This fucking guy again?

Dr Disrespect, who admitted to sending inappropriate DMs to a minor, is teasing a comeback

Photo courtesy of FanDuel, Wikimedia Commons

Hi! I’m Mikhail Klimentov. You may recognize me from my past video game coverage at The Washington Post, like my investigation into the “culture of fear” at TSM.

In the previous edition of this newsletter, I responded to a question from a reader worried that their work as a journalist might land them on a blacklist. I’ve also written about the Doc before.

The last time I wrote about Dr Disrespect1 , the popular streamer who recently self-exiled after admitting to sending messages “that sometimes leaned too much in the direction of being inappropriate” to a minor, I relegated the following paragraph to the footnotes. It was, I thought at the time, a relatively inconsequential aside.

“For now, the story seems more or less settled(?),” I wrote, “outside of the question of how folks will respond when the streamer returns from his ‘vacation.’ The answer, freakishly, is that a lot of people seem totally ok with his behavior, and/or view it as grounds on which to advance their side’s position in the culture war, the lines of which mostly seem drawn around ‘Will the tweet I’m writing now piss off people I don’t like?’”

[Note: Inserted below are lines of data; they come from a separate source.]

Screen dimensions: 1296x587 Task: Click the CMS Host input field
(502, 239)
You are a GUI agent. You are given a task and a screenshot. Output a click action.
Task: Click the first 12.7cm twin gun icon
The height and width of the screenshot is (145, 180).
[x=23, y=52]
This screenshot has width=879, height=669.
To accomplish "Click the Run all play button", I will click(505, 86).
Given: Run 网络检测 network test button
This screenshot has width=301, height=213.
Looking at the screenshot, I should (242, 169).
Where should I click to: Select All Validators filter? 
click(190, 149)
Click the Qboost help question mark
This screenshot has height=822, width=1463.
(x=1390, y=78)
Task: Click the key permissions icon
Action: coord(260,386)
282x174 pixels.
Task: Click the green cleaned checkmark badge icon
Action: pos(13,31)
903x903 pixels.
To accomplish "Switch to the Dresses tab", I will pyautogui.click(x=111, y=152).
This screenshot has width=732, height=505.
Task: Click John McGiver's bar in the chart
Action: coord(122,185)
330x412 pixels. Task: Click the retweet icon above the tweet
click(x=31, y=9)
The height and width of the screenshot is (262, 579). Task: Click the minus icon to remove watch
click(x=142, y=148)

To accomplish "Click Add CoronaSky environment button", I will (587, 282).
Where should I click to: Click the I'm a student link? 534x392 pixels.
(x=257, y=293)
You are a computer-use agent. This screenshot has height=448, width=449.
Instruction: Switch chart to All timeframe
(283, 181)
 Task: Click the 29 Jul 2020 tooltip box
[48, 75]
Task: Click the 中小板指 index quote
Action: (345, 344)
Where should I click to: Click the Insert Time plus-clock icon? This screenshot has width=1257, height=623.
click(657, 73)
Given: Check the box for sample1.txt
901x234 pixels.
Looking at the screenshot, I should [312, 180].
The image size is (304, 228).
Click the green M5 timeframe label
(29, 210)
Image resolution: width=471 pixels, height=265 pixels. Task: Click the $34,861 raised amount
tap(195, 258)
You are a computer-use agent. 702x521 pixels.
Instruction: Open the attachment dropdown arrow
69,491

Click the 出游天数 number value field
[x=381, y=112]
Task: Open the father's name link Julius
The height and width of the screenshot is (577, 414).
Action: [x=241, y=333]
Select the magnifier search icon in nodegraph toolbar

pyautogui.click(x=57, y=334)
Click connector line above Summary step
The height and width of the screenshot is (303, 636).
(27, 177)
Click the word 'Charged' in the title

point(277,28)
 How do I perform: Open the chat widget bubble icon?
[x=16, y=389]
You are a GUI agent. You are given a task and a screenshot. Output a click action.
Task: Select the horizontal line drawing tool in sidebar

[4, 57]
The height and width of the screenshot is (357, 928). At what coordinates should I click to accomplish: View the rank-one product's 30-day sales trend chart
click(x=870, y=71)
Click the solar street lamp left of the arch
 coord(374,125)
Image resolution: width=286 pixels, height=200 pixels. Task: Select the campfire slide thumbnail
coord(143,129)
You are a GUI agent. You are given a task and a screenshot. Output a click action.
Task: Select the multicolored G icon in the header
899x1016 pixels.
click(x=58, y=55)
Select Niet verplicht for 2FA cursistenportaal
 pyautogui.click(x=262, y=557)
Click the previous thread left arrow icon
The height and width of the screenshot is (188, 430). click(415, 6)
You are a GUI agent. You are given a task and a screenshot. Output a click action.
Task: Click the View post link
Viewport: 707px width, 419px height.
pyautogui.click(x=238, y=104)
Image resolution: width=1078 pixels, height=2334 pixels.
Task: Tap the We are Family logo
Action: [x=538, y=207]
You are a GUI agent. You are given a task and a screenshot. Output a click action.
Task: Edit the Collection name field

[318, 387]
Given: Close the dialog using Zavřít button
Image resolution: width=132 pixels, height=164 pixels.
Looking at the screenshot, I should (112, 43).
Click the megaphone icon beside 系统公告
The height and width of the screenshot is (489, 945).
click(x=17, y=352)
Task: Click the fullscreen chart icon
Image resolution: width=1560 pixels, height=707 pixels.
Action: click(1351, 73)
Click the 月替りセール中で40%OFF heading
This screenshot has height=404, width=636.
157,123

It turns out I was right! I can’t say I get any satisfaction from that.

On Wednesday, Dr Disrespect (whose real name is Guy Beahm) addressed the public for the first time since June 25, when he admitted to messaging a minor. (← Remember this last bit). The post, which bore no caption, showed an image of Beahm sitting at a chess board, moving chess pieces. The side opposite him is loaded up with checkers — a reference to the idiomatic expression “I’m playing chess while you’re playing checkers.” Beahm is still, despite his admitted transgressions, a major public figure at the center of one of the year’s biggest stories (for the video game/online culture beat, at least), so of course, tons of people — supporters and detractors alike — rushed to respond to his cryptic post.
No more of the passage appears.